* What you have to do *
Print every line of the material below verbatim, in its original order.

(Data items)
+ + +

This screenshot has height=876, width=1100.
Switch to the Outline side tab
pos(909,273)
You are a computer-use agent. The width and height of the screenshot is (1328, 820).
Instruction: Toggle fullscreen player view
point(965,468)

+ + +

* In response *
This screenshot has height=876, width=1100.
Switch to the Outline side tab
pos(909,273)
You are a computer-use agent. The width and height of the screenshot is (1328, 820).
Instruction: Toggle fullscreen player view
point(965,468)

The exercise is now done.